Task A >>
Answer these questions using the article about the fundraiser for Brian True.
(i) At what company did Brian True work before his back problems forced him to leave?
(ii) At what time does the Saturday event begin?
(iii) How long will the first insurance appeal take?
Task B >>
Decide whether each statement agrees with the article about the fundraiser for Brian True. Answer yes or no, and quote the words that decide it.
(i) The Trues worship at a church in Aliceville.
(ii) Brian True has already had three back surgeries.
(iii) Heather True works at a hospital in Burlington.
Task C >> Reproduce the part of the article about the fundraiser for Brian True, starting at "True, a Le Roy" and ending at "take a look.".

LE ROY — Le Roy is the epitome of what is good about small-town life.
Saturday morning the Le Roy Community Building will leap into action for an eight-hour come-and-go event to raise money for Brian True, 40, and his family.
True, a Le Roy native, has had back problems nearly half his life, recently severe enough that he had to leave his job at Mid-American Machine, a small industry on the east side of town.
He had two surgeries, 15 and three years ago, and now his insurance company is balking at paying for a third.
True said the procedure would cost about $100,000, an amount beyond his and wife Heather’s finances without insurance support. They filed an appeal with the company and asked the Kansas Insurance Commission office to take a look.
Meanwhile, when friends and neighbors learned of the Trues’ problems, they went about finding ways to help. Members of St. John’s Lutheran Church in nearby Aliceville, where the Trues worship, jumped aboard.
The Saturday event, in the works for several weeks, is the outcome. It kicks off at 11 a.m.
“WE’RE TOTALLY blown away by what people are doing for us,” said wife Heather.
“I’m still in shock,” said Brian.
While it would be presumptuous to expect the fundraiser to meet surgery costs, there are expenses the family has to deal with while waiting to find out if their insurance company will pull through. They were told the first appeal — they can pursue up to four — will take six weeks.
Brian has been out of work since Dec. 12 and short-term disability benefits have expired. Heather works with outpatient records at the Coffey County hospital in Burlington. She grew up an Iolan, the daughter of Dick and Marsha Burris.
When his back problems first surfaced, the cause was traced to herniated disks, which the “first operation 15 years ago helped a lot,” Brian said.
About three years ago debilitating pain became severe enough a second surgery was performed.
“They worked on every level of the lumbar,” after which “my back was never right and kept getting worse and worse,” Brian said.
More recently, fluid was injected into his spine to track problems. Doctors learned spinal fluid was leaking through disks and irritating nearby nerves, he said.

Collected data >>
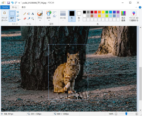Viewport: 142px width, 116px height.
Task: Click the ペイント3Dで編集する button
Action: (134, 16)
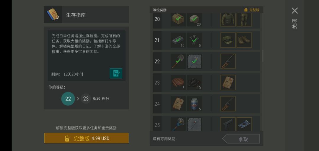Select the level 23 circle badge
The height and width of the screenshot is (151, 319).
pos(86,99)

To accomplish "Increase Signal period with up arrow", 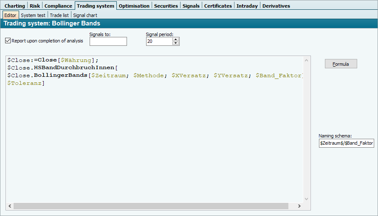I will (x=176, y=39).
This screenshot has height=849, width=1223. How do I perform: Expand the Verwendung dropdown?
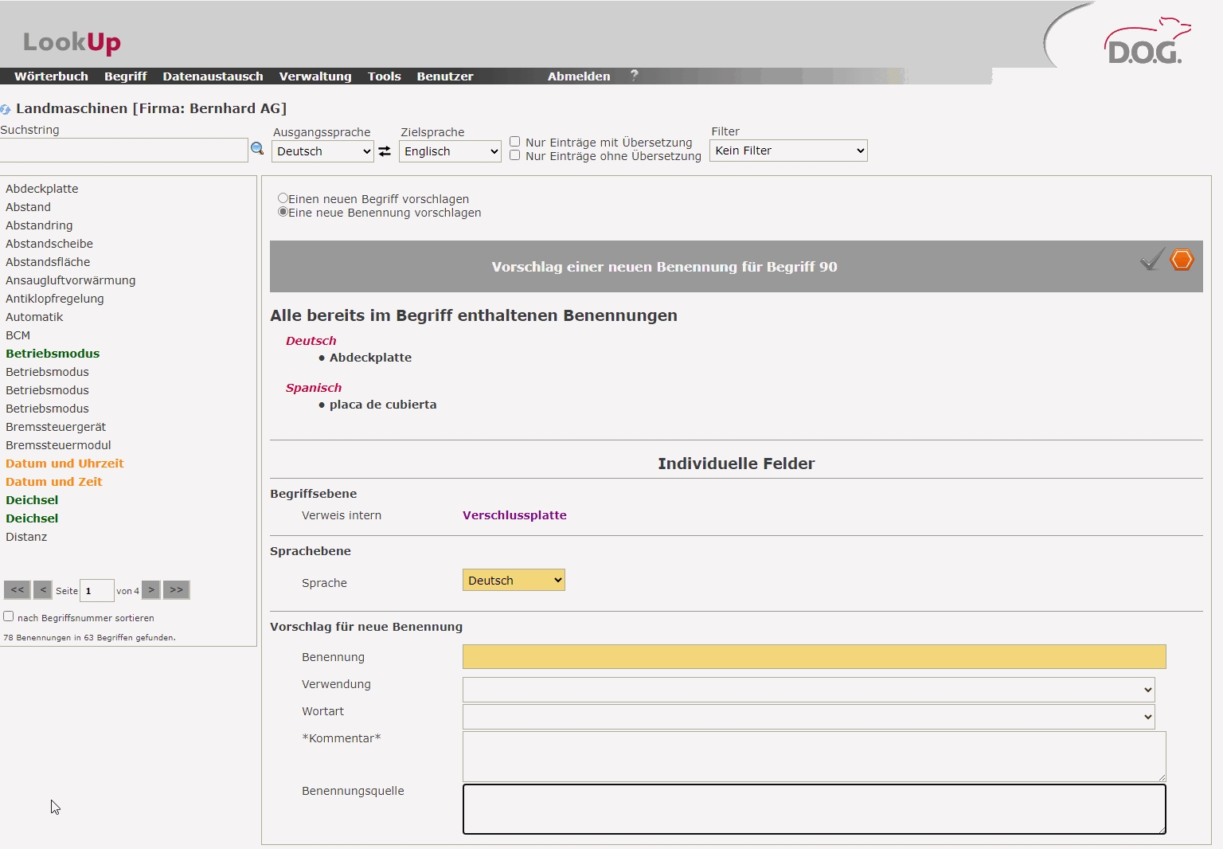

Reply A >>
(i) Mid-American Machine
(ii) 11 a.m.
(iii) Six weeks

Reply B >>
(i) Yes: "Members of St. John’s Lutheran Church in nearby Aliceville, where the Trues worship, jumped aboard."
(ii) No: "He had two surgeries, 15 and three years ago, and now his insurance company is balking at paying for a third."
(iii) Yes: "Heather works with outpatient records at the Coffey County hospital in Burlington."

Reply C >>
True, a Le Roy native, has had back problems nearly half his life, recently severe enough that he had to leave his job at Mid-American Machine, a small industry on the east side of town.
He had two surgeries, 15 and three years ago, and now his insurance company is balking at paying for a third.
True said the procedure would cost about $100,000, an amount beyond his and wife Heather’s finances without insurance support. They filed an appeal with the company and asked the Kansas Insurance Commission office to take a look.